- [What you will do]
Please set down only the lines that run from the one containing "Click the link icon in Table header" to the end of the listing below, exactly as written.

- [Data supplied]
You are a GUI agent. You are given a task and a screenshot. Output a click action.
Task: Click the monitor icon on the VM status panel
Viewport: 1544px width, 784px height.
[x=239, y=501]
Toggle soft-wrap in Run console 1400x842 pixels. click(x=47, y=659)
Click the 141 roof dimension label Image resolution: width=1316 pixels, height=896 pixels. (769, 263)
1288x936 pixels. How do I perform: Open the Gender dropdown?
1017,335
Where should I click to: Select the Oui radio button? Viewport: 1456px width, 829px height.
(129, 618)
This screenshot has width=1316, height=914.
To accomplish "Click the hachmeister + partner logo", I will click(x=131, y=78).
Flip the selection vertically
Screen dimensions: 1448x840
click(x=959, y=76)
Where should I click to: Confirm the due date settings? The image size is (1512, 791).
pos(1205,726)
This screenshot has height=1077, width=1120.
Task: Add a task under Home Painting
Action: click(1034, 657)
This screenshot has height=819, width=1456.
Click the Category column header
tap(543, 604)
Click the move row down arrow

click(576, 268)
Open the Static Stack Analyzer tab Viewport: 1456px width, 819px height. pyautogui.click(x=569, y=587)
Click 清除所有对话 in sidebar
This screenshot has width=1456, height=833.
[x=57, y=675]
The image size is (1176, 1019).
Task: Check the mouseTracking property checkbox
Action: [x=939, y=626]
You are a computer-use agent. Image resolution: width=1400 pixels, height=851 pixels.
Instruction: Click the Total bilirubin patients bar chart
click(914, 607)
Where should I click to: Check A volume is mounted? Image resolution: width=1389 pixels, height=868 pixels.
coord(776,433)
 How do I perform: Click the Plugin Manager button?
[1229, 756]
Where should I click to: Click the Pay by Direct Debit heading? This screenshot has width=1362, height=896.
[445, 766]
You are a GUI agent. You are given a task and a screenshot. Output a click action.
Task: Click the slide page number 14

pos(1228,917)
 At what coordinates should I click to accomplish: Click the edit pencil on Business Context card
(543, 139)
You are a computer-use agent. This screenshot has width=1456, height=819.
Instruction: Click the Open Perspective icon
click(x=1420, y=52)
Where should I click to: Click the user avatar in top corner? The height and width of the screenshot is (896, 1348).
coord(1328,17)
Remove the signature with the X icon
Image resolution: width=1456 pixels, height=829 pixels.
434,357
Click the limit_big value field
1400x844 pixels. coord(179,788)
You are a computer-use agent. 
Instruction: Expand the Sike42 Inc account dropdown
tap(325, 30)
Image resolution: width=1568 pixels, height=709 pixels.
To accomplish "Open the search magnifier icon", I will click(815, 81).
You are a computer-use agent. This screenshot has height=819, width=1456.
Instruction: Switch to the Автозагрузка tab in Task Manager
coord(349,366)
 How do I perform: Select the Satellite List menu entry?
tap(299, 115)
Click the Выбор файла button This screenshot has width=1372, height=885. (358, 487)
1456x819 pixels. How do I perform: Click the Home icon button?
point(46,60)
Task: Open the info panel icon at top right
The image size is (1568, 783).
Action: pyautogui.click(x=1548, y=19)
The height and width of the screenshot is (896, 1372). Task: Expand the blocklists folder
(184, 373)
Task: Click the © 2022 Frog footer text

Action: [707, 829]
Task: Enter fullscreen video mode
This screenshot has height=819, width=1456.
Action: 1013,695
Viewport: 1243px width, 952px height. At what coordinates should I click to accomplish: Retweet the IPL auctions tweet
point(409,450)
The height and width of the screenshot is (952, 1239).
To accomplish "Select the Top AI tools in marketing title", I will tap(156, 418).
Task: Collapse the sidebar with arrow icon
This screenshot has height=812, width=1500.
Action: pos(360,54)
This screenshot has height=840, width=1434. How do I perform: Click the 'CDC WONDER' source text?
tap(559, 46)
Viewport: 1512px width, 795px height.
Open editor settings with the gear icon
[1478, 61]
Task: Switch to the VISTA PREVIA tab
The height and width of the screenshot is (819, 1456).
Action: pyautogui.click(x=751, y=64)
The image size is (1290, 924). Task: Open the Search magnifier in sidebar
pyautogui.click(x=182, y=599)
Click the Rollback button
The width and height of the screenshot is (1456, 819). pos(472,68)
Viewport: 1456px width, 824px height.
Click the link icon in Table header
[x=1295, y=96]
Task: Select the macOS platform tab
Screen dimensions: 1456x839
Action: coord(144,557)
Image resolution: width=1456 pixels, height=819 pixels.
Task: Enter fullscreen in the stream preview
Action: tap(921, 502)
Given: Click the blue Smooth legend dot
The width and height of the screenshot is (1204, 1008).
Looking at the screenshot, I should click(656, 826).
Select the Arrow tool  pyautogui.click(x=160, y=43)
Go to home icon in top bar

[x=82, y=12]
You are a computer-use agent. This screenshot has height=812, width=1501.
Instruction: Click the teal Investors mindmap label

- [Answer for the task]
Click the link icon in Table header
[x=1295, y=96]
Task: Select the macOS platform tab
Screen dimensions: 1456x839
Action: coord(144,557)
Image resolution: width=1456 pixels, height=819 pixels.
Task: Enter fullscreen in the stream preview
Action: tap(921, 502)
Given: Click the blue Smooth legend dot
The width and height of the screenshot is (1204, 1008).
Looking at the screenshot, I should click(656, 826).
Select the Arrow tool  pyautogui.click(x=160, y=43)
Go to home icon in top bar

[x=82, y=12]
You are a computer-use agent. This screenshot has height=812, width=1501.
Instruction: Click the teal Investors mindmap label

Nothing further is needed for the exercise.